◆ **GIVEN INSTRUCTION**:
Update the data below by swapping every "property row" for "settings row" and keeping everything else the same. Leave the pictures out of your answer.

◆ **DATA RECORDS**:
/---
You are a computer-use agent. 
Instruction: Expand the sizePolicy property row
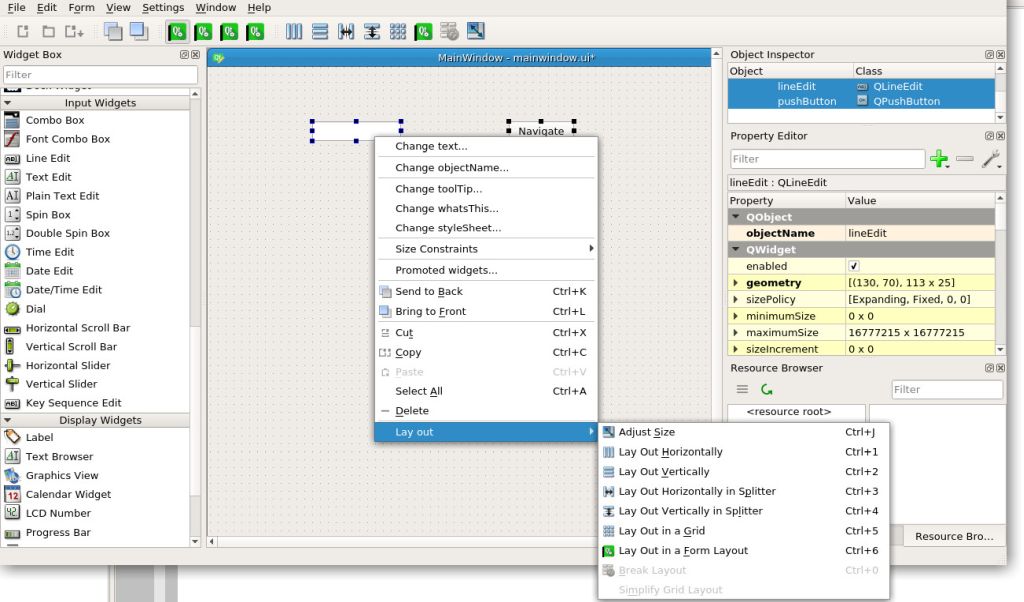(736, 300)
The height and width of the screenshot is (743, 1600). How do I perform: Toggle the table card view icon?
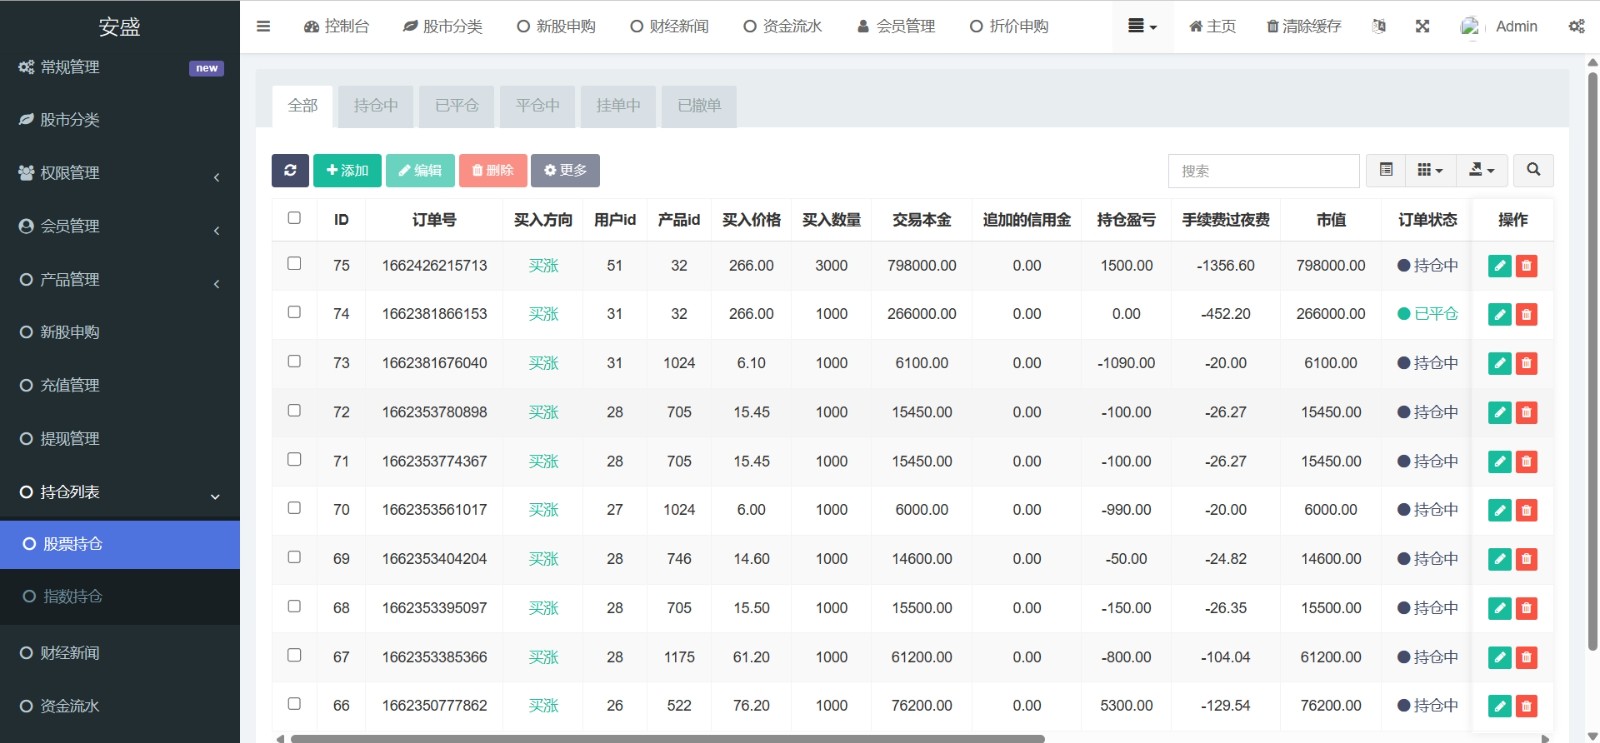[x=1386, y=171]
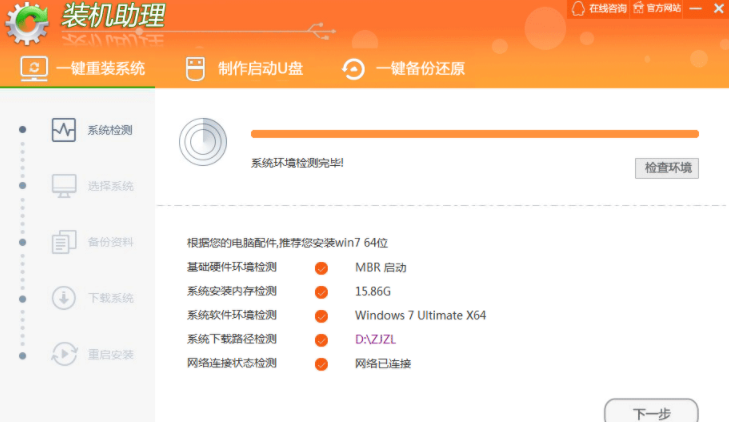Screen dimensions: 729x422
Task: Click the 备份资料 documents icon
Action: pyautogui.click(x=64, y=242)
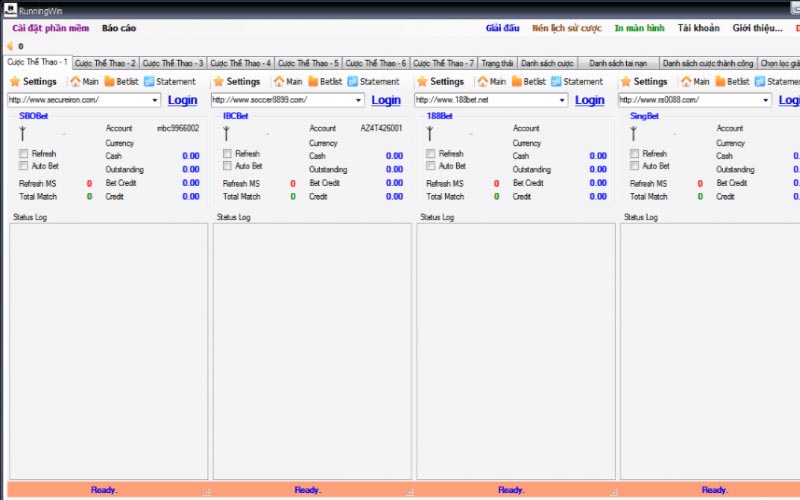Open Statement icon in 188Bet panel
This screenshot has height=500, width=800.
click(x=557, y=81)
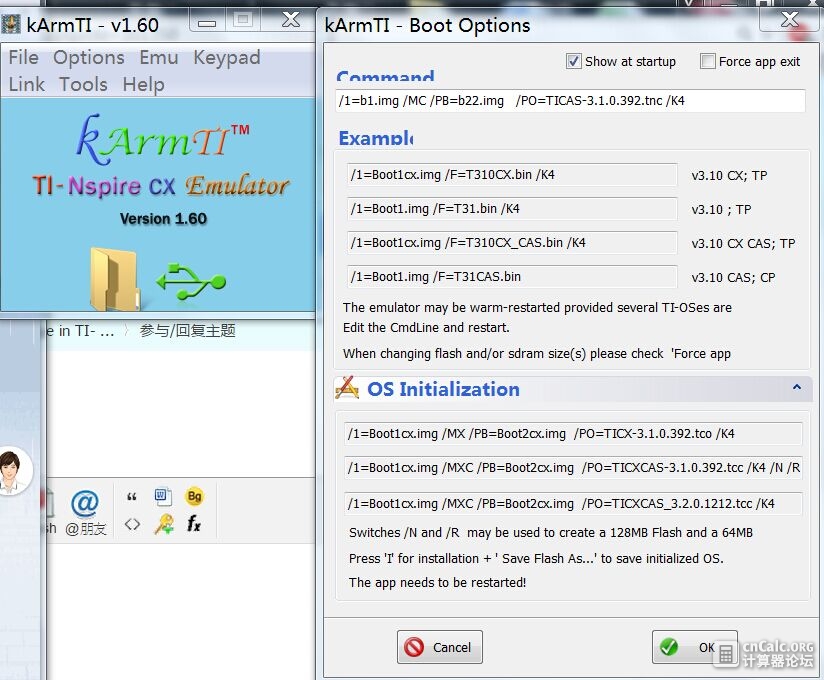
\---
◆ **SOLUTION TO THIS PROBLEM**:
You are a computer-use agent. 
Instruction: Expand the sizePolicy settings row
(736, 300)
The height and width of the screenshot is (743, 1600). How do I perform: Toggle the table card view icon?
[x=1386, y=171]
Screen dimensions: 729x422
Task: Click the 备份资料 documents icon
Action: pyautogui.click(x=64, y=242)
Open Statement icon in 188Bet panel
This screenshot has height=500, width=800.
click(x=557, y=81)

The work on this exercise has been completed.